Really, I should follow the lead of many illustrious poetry bloggers and offer this final post of the year as an overview of what has been and what is to come. But two reading experiences in the latter months of 2012 have set me thinking, and the following - rather than an end of year thought - is more of an ongoing thought about how we read poetry.
It has been a while now since Roland Barthes declared the 'death of the author', liberating literary criticism from the quest to reconstruct what the author 'really meant' or to uncover the hidden meaning of the text in her or his biography, but poetry like any other art form is intrinsically bound up with the facts of the maker's life, at least from the reader's point of view. Would any reader really approach Plath or Larkin without wanting to find out something about who they were, even if that only went as far as tapping their names into Wikipedia? The fact that standard editions of poets' works are incomplete without some kind of biographical sketch and an apparatus of notes filling in the details of the author's movements and acquaintances suggests otherwise.
Paul Muldoon's Oxford poetry lectures, published in The End of the Poem (2006), are much preoccupied with the relationship between the work of reading and interpreting and the work of writing. One of the questions that Muldoon asks is, where does the poem end and its author begin? How can the poem survive without the context of the author's biography? (I'm thinking here particularly of the chapter on Lowell). The interpretative process which Muldoon's lectures enact is unconventional in contemporary academic terms: he picks up on certain words or plays on words between the poem he analyses and a broad range of material which, his readings assert with a certain ironic twinkle of the eye, must have informed the creative process of the poet in question. Sometimes this seems likely, sometimes little more than hypothetical, if always fascinatingly so. To my mind, what Muldoon is really about is constructing an 'implied author', in much the same vein that academic literary criticism once sought to construct an 'implied reader' from the text. Ultimately that author is only one who exists in the connections Muldoon himself makes, the readings he fashions; but those readings are akin to a writerly process in which the reader reimagines the original act of creation, a process not unlike that of translation as described in one of Muldoon's lectures. The paradox Muldoon presents to us is the necessity of the author for our engagement with the poem, faced with our own construction of that author in the act of reading.

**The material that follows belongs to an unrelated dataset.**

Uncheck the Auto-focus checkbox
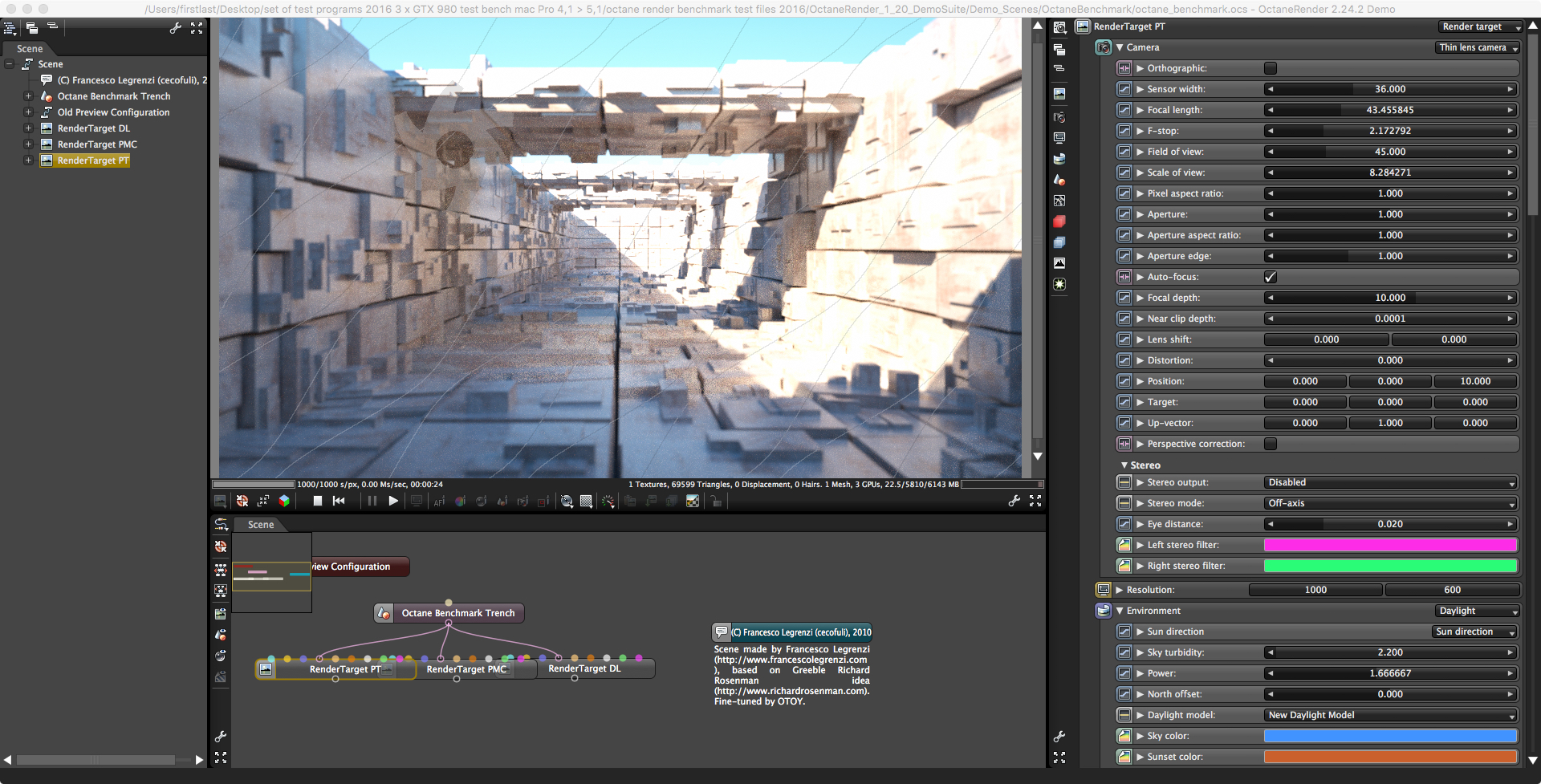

The other book that has provoked me into thinking about the role of the particular personality of the poet in the reading process is Jan Wagner's Die Eulenhasser in den Ellenhaeusern (2012), a collection that - I realise - will remain inaccessible to many people who will read this post. Wagner is to me one of Germany's most interesting poets, possessed of a keen awareness of form and a lyrical approach, doubtless informed by his work translating contemporary English verse. He stands somewhat apart in German poetry today, dominated as it is by a hermetically modernist approach in the tradition of Celan. However, Die Eulenhasser can rightly be described as an 'experimental' book. Wagner presents himself as merely the editor of a collection of work by three obscure (or 'hidden') poets, two deceased and one anonymous. One is an 'untrained' rural poet, one an avant-gardist who writes only anagrammatical poems, the last writes 'Roman elegies' in the tradition of Goethe. The poets are presented with copious notes, biographical essays and a list of secondary literature - all of which, it gradually dawned on me - is entirely fake. The only author at work here is Wagner himself.
What Wagner is up to here may seem like showing off, demonstrating his versatility. And all of the poems are good, I think, sometimes very good, so this is not just an exercise in fakery. While enjoying the poems, however, I found my psychological relationship to the book unsettling. Particularly the first of Wagner's poets, the farmer Brandt, is so affecting not only because of the skill with which Wagner has given him a unique voice, but also on account of the very authenticity from which such voices live - an authenticity we realise to be entirely spurious. Although I would not want to reduce Wagner's achievement to this one point, I find a link to Muldoon's poetry lectures, in that text allows us to imagine three fantastical poets in much the same way as we would imagine the 'real' poets whose work we read. Imagining such poetic identities, both Muldoon and Wagner seem to suggest, is inseparable from the reading process. This modifies Barthes' obiturary for the author considerably. The philosopher had also argued that the creator of any work was only the sum of the texts by and about her or him, onto which the reader projected a personality. What Muldoon and especially Wagner add is the insight that knowledge of this state of affairs does not mean that we can stop reading for that personality, even when we know that it is a (pleasurable) fiction.